Y es así que los Apóstoles en los Recuerdos, por ellos escritos, que se llaman Evangelios, nos transmitieron que así les fue a ellos mandado, cuando Jesús, tomando el pan y dando gracias, dijo: Haced esto en memoria mía, éste es mi cuerpo. E igualmente, tomando el cáliz y dando gracias, dijo: Esta es mi sangre, y que sólo a ellos dio parte.

(Justino Mártir, I Apología 66:3. Traducción de Daniel Ruiz Bueno, Padres Apologetas Griegos (s. II). 2ª Ed. Madrid: BAC, 1979, p. 257; negritas añadidas). 

Justino cita sobre todo los Evangelios, con mayor frecuencia el de Mateo, luego el de Lucas; existen algunas citas de Juan, y obviamente consideraba que el Apocalipsis era un libro profético dotado de autoridad apostólica. Hay algunas alusiones a las cartas de Pablo, pero casi ninguna cita. Una excepción son las palabras “Lo que es imposible para los hombres es posible para Dios” (I Apología 19:6; cf. 1 Corintios 15:53).

El discípulo de Justino, Taciano el Sirio, dio testimonio de la autoridad de los cuatro Evangelios canónicos al componer el Diatessaron , término musical que significa “armonía de cuatro”. El Diatessaron compila con gran ingenio los relatos de los cuatro Evangelios canónicos, siguiendo básicamente el marco de referencia del Evangelio de Juan. Prácticamente no contiene otro material, excepto unos pocos textos provenientes del apócrifo conocido como Evangelio de los Hebreos. En Siria, el uso eclesiástico del Diatessaron fue tan amplio e importante, que en el siglo III hubo resistencia a reemplazarlo por los cuatro Evangelios individuales, según lo establecido por las demás iglesias.

 

7.2 El desafío de las herejías

Un factor que influyó en el establecimiento del canon fue la aparición de herejías que pretendían redefinir la fe cristiana. Dos de las más influyentes hacia la mitad del siglo II fueron lideradas por Marción y Valentín.

Marción era originario de Asia Menor, nacido hacia 100 de padres cristianos. Emigró a Roma y allí propagó sus ideas en una obra llamada Antítesis, que pretendía establecer una incompatibilidad total entre la Ley y el Evangelio. Marción rechazó todo el Antiguo Testamento, reteniendo de las nuevas Escrituras lo que llamaba Evangelio y Apóstol, que correspondía solamente al Evangelio de Lucas y las Cartas de Pablo, con excepción de las pastorales.  Además, extrajo de los escritos de Lucas y Pablo todo cuanto pudiera considerarse favorable al Antiguo Testamento.

_Datos proporcionados:_
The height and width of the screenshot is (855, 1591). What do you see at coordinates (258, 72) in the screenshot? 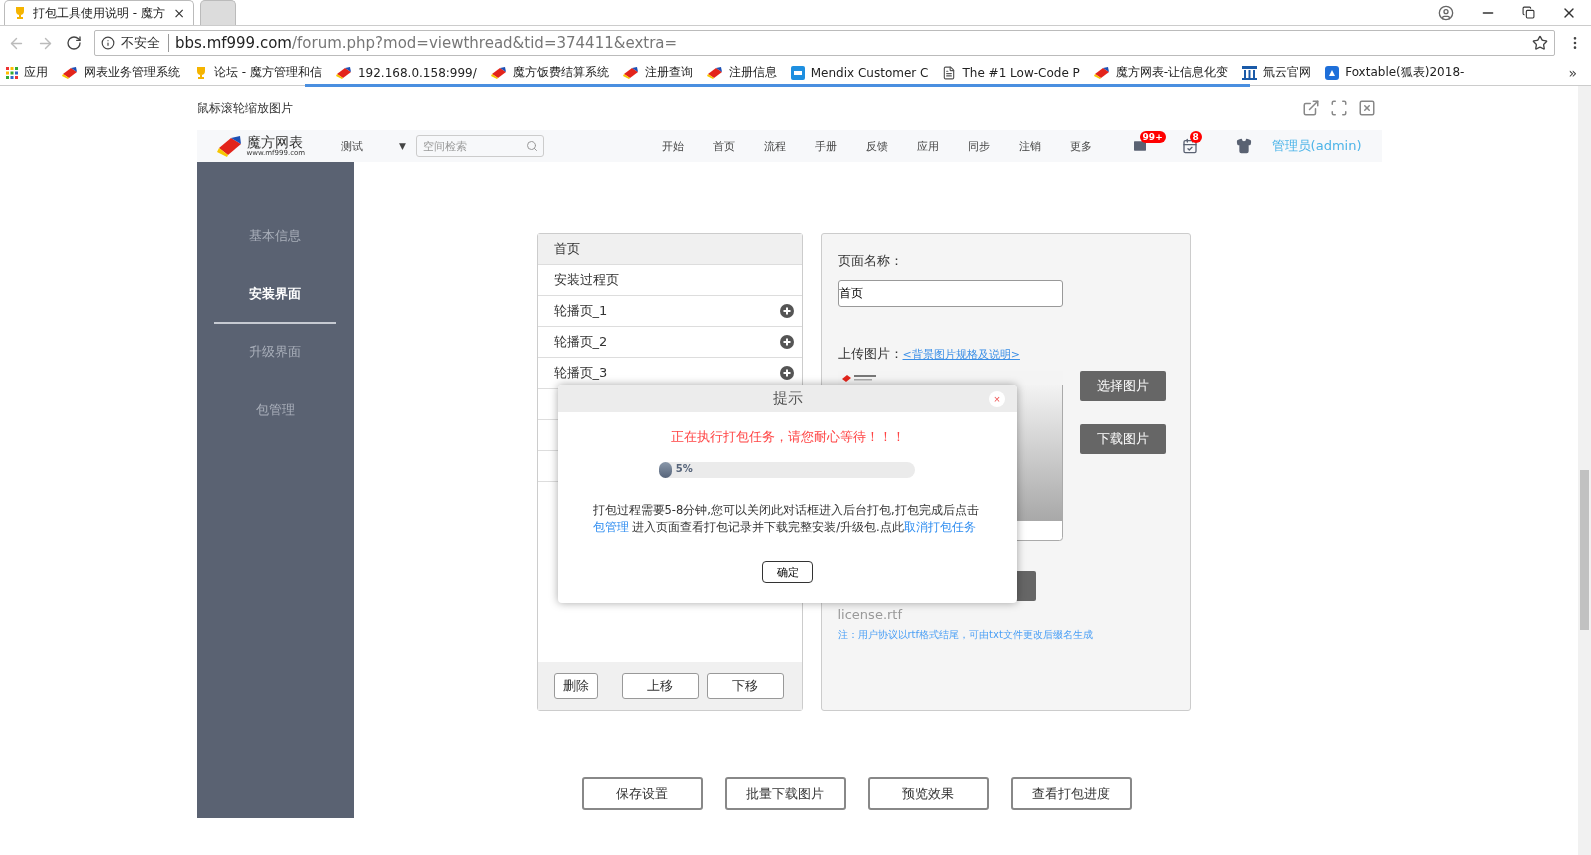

_Detalles del ejercicio:_
Por favor, reproduce al pie de la letra el pasaje del fragmento sobre los Evangelios y el canon que arranca con las palabras que contienen "Un factor que" y concluye con "Marción y Valentín.".

_La respuesta:_
Un factor que influyó en el establecimiento del canon fue la aparición de herejías que pretendían redefinir la fe cristiana. Dos de las más influyentes hacia la mitad del siglo II fueron lideradas por Marción y Valentín.